(Stored data entries)

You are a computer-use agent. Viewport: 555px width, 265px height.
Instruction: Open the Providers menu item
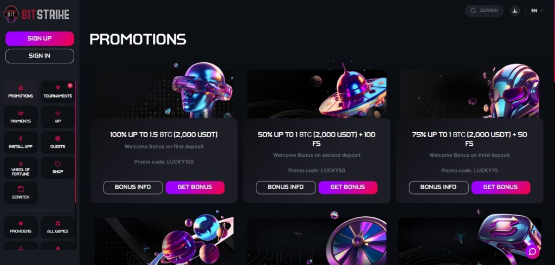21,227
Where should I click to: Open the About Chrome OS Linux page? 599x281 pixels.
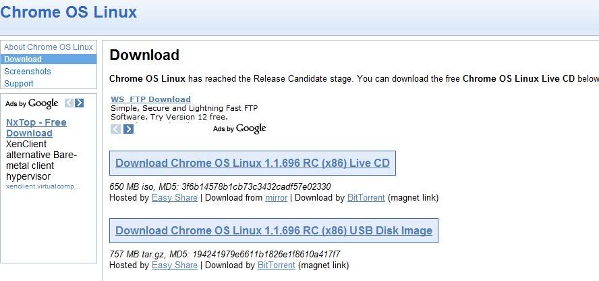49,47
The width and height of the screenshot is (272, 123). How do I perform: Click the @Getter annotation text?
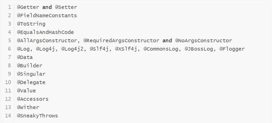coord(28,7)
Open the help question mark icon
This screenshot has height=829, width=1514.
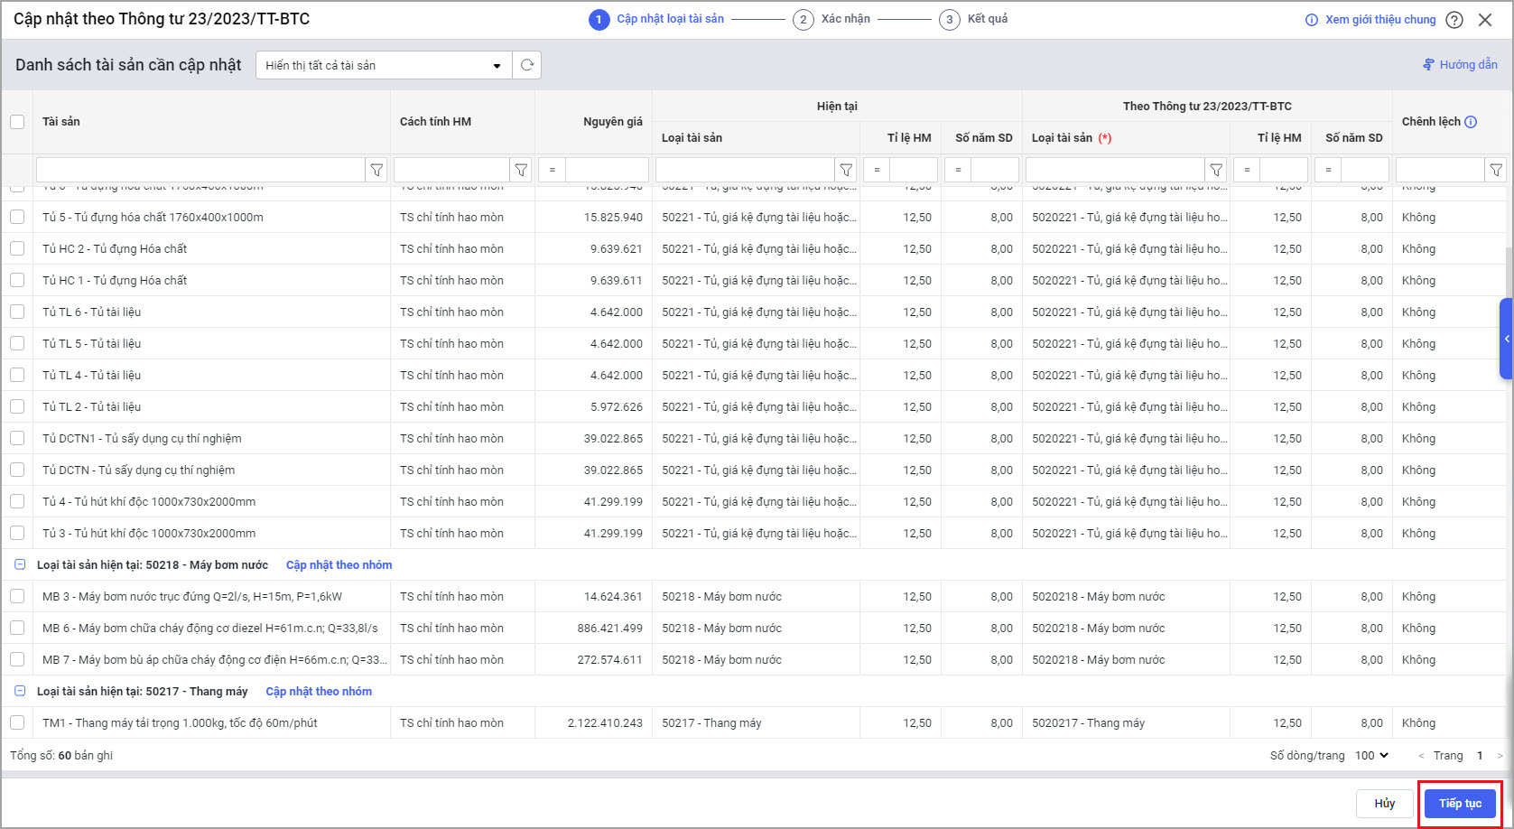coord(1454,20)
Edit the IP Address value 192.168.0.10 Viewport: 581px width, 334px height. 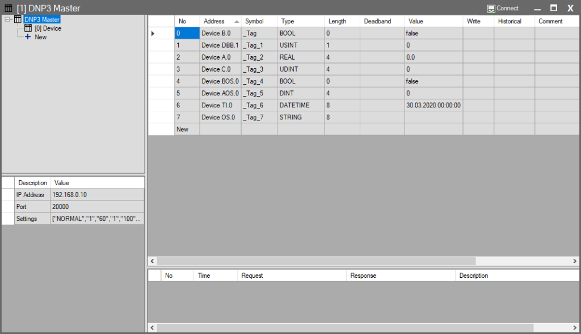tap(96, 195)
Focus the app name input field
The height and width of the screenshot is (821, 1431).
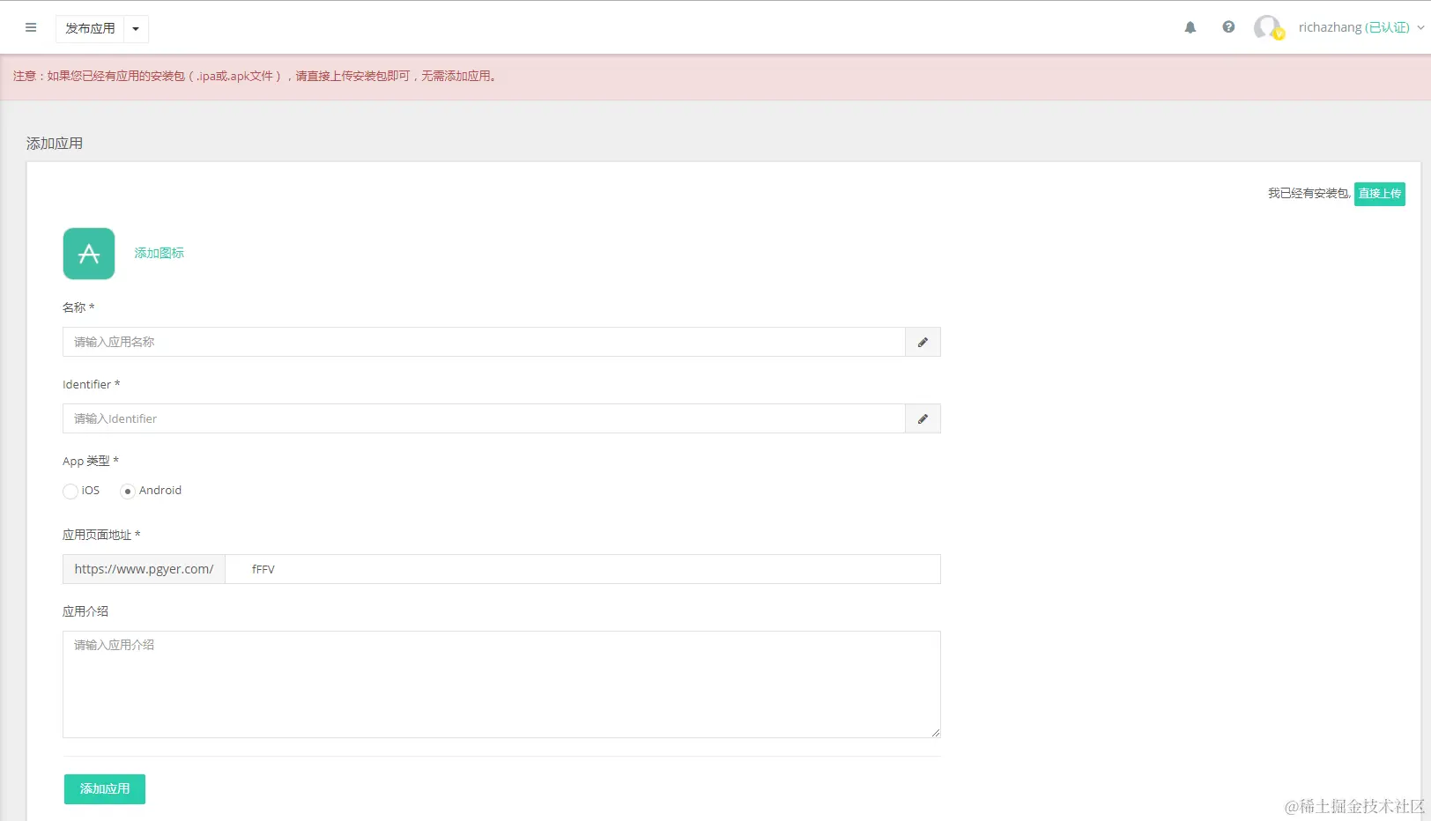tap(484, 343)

> [Problem description]: Exactly restate the lines from the one holding "The height and" to the final line of the records above, including both and excluding pictures.

> [Problem solution]:
The height and width of the screenshot is (821, 1431).
tap(484, 343)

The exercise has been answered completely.